▶ **THE INPUT**:

= Beginning of Section =

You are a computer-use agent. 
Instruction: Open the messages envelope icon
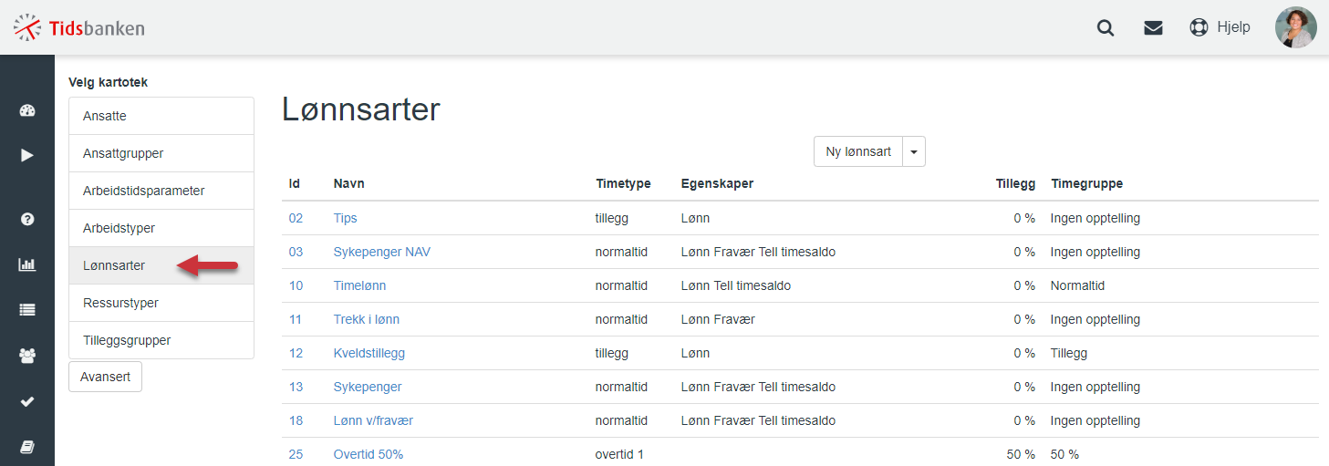1153,27
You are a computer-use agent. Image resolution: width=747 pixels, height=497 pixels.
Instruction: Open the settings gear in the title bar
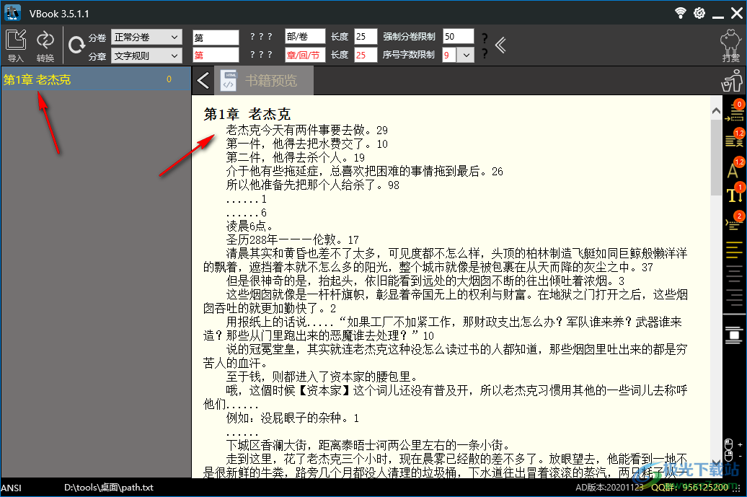pyautogui.click(x=698, y=12)
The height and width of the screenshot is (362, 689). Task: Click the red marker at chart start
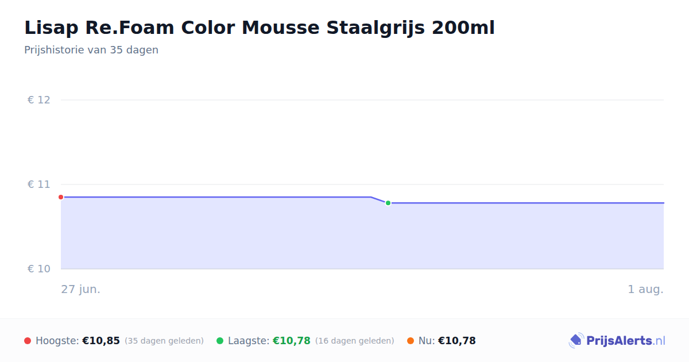(x=61, y=197)
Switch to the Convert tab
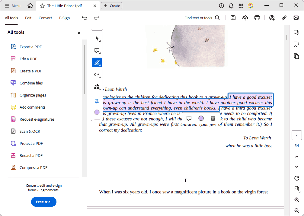Image resolution: width=304 pixels, height=216 pixels. 45,18
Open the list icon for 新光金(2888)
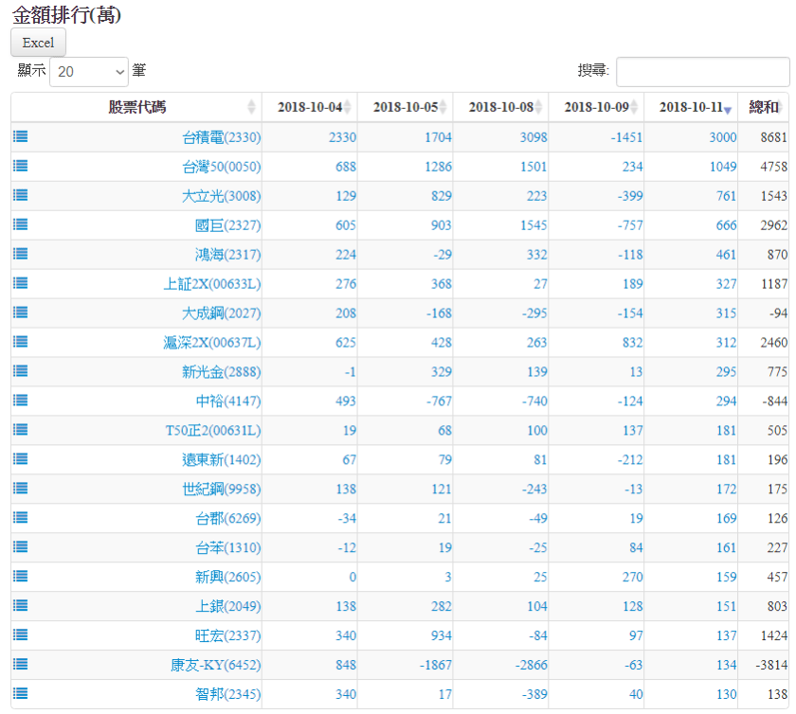This screenshot has width=796, height=714. click(x=21, y=371)
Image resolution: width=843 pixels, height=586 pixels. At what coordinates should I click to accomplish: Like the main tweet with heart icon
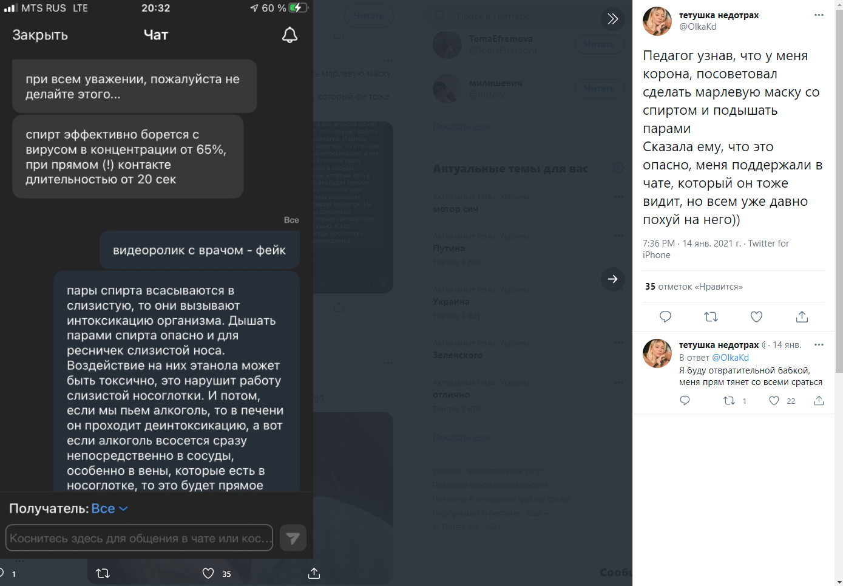(x=756, y=316)
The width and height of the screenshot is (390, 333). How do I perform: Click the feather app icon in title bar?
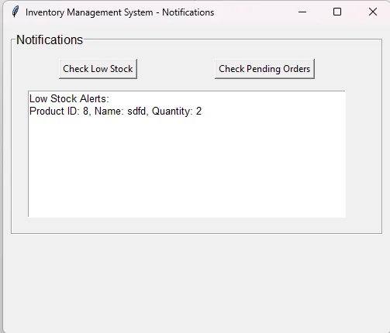click(x=16, y=12)
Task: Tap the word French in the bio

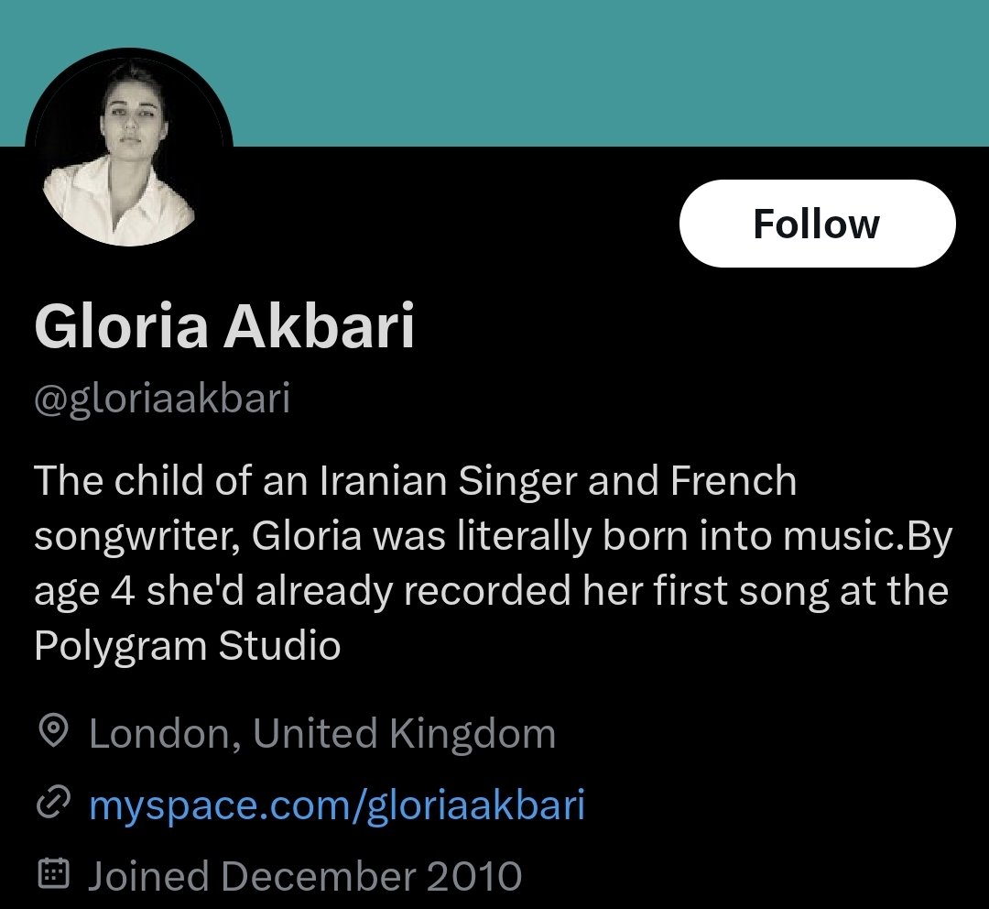Action: (x=734, y=481)
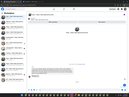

= End of Section =

Write the entries above out in full, exactly, with no images.

▶ **FINISHED TASK**:
You are a computer-use agent. 
Instruction: Open the messages envelope icon
1153,27
You are a computer-use agent. Image resolution: width=747 pixels, height=497 pixels.
Instruction: Open the settings gear in the title bar
pyautogui.click(x=698, y=12)
The height and width of the screenshot is (362, 689). Task: Click the red marker at chart start
(x=61, y=197)
Switch to the Convert tab
Image resolution: width=304 pixels, height=216 pixels. 45,18
Open the list icon for 新光金(2888)
This screenshot has width=796, height=714. click(x=21, y=371)
Image resolution: width=843 pixels, height=586 pixels. At what coordinates should I click to accomplish: Like the main tweet with heart icon
(x=756, y=316)
The width and height of the screenshot is (390, 333). How do I perform: Click the feather app icon in title bar?
click(x=16, y=12)
Task: Tap the word French in the bio

Action: (x=734, y=481)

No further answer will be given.